[Text shown — start]

The second group of Democrats severely put off by Bernie Sanders and his socialist approach to government is unions and union workers. Many of these organizations, and individuals, have worked long and hard to hammer out labor deals that have often included medical benefits.

Many union workers compromised on lower wages for more benefits. They aren’t sold on Medicare for All.

Another group of potential Democrats who aren’t sold on Medicare for All are seniors currently on Medicare themselves. Their concerns- that Medicare for All, and the process by which it would be implemented- would interfere with their current coverage.

Corporate donors- of which, in spite of whatever A.O.C. and Bernie Sanders may believe- the Democratic Party has many- aren’t exactly sold on the Green New Deal, either. Nor are they confident that Democrat plans to remake the U.S. energy sector won’t result in stock losses and company closings.

It is for all these reasons, and many others besides, that many moderate Democrats don’t feel that Bernie Sanders would be good for the Democratic Party. Nor do they think he has much of a chance in defeating Donald Trump, who will have no shortage of video clips of Sanders making statements and embracing positions no moderate Democrat would recognize.

[Text shown — finish]

* [Work instructions]:
Answer these questions from the text on Democrats wary of Bernie Sanders:
1. What did many union workers accept lower wages in exchange for?
2. What worry do seniors already on Medicare have about Medicare for All?
3. What do corporate donors fear Democrat plans to remake the U.S. energy sector could lead to?
The material after this point is separate from the text.

[Source data — start]

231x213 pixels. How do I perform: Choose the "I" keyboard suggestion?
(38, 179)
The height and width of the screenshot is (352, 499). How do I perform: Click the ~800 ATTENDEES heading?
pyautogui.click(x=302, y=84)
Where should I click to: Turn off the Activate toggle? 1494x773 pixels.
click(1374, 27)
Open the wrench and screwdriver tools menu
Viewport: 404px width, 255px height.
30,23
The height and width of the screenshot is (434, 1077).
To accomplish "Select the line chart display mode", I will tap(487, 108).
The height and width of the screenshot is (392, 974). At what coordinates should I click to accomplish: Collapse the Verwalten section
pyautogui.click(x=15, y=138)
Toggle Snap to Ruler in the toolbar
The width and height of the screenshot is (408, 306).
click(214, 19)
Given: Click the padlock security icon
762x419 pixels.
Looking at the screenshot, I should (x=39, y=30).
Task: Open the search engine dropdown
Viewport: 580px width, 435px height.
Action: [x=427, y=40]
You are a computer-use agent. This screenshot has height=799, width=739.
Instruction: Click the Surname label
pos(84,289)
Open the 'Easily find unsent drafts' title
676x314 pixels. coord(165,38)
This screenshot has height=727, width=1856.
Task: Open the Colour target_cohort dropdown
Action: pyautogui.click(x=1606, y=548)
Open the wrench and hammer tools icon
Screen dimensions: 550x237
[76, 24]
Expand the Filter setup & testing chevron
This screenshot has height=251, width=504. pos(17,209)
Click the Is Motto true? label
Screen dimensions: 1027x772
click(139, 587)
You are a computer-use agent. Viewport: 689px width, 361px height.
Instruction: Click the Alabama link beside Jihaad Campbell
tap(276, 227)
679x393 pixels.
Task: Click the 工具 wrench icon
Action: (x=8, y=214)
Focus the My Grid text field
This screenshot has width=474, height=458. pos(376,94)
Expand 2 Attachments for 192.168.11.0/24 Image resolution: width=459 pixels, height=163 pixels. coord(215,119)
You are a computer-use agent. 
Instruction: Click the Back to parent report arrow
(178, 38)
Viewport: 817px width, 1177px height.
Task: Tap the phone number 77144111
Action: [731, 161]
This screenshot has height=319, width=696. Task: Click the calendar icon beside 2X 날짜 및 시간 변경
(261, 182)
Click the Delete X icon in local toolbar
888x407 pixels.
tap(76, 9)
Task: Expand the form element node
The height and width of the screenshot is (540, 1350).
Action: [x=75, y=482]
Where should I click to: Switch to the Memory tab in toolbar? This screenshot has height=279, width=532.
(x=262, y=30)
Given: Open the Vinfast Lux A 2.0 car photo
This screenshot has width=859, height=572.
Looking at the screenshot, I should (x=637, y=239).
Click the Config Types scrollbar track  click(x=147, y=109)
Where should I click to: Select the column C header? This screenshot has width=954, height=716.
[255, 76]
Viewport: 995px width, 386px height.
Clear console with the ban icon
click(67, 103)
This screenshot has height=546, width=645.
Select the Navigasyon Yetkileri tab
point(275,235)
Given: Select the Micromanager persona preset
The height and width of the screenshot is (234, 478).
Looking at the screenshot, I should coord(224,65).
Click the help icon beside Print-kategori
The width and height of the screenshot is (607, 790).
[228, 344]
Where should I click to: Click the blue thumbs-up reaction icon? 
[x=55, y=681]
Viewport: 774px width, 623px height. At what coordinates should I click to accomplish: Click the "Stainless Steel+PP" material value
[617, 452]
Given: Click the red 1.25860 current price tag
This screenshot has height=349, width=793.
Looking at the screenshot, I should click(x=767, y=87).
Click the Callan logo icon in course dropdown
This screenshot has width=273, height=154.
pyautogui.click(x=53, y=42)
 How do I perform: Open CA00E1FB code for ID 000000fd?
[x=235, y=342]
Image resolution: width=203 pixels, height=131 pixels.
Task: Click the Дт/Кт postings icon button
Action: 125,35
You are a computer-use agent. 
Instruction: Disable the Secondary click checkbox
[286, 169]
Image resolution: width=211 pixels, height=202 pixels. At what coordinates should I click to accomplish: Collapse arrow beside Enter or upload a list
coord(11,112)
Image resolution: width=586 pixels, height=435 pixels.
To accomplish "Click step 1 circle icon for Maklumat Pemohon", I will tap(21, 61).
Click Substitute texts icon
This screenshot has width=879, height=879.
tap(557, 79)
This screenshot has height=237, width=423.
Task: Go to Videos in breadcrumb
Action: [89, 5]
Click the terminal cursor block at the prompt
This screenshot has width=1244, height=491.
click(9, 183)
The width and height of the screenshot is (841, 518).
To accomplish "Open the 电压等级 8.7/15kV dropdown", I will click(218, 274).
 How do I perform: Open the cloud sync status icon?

[Source data — finish]

* [Answer to this exercise]:
1. More benefits.
2. That Medicare for All, and the process of implementing it, would interfere with their current coverage.
3. Stock losses and company closings.